Stated exercise:
Replace "export" with "share" in the part of the records that opens with the line containing "Open the More menu chevron arrow" and closes with the line containing "pos(42,123)", and write out only those lines with nothing else changed.

>>

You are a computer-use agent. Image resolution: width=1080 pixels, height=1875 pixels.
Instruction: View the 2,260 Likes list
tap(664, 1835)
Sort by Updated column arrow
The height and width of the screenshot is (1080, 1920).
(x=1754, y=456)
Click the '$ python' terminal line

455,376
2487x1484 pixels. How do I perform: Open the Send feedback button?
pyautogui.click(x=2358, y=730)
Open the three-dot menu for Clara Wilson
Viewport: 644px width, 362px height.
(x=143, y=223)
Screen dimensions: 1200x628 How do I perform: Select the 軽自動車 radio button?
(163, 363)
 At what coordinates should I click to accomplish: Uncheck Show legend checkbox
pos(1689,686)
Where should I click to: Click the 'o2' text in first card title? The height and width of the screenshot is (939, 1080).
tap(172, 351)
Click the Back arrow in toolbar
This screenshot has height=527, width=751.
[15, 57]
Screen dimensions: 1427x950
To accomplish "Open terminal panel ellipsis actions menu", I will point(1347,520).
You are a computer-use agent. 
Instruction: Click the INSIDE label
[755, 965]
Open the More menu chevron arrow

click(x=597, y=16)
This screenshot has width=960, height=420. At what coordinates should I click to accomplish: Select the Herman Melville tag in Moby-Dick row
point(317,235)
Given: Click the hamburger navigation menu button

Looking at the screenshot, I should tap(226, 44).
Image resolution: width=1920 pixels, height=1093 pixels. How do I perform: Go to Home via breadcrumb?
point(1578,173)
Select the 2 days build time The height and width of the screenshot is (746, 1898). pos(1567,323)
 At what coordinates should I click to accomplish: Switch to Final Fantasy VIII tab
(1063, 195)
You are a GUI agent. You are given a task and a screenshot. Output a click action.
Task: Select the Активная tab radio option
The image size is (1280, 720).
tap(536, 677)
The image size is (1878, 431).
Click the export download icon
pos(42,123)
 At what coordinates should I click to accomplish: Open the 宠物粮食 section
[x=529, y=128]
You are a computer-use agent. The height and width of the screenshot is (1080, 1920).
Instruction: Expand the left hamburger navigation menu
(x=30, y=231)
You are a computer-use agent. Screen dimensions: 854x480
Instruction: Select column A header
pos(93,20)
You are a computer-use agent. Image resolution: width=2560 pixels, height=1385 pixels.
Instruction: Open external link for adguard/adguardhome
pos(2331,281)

<<

Answer for this exercise:
Open the More menu chevron arrow

click(x=597, y=16)
This screenshot has width=960, height=420. At what coordinates should I click to accomplish: Select the Herman Melville tag in Moby-Dick row
point(317,235)
Given: Click the hamburger navigation menu button

Looking at the screenshot, I should tap(226, 44).
Image resolution: width=1920 pixels, height=1093 pixels. How do I perform: Go to Home via breadcrumb?
point(1578,173)
Select the 2 days build time The height and width of the screenshot is (746, 1898). pos(1567,323)
 At what coordinates should I click to accomplish: Switch to Final Fantasy VIII tab
(1063, 195)
You are a GUI agent. You are given a task and a screenshot. Output a click action.
Task: Select the Активная tab radio option
The image size is (1280, 720).
tap(536, 677)
The image size is (1878, 431).
Click the share download icon
pos(42,123)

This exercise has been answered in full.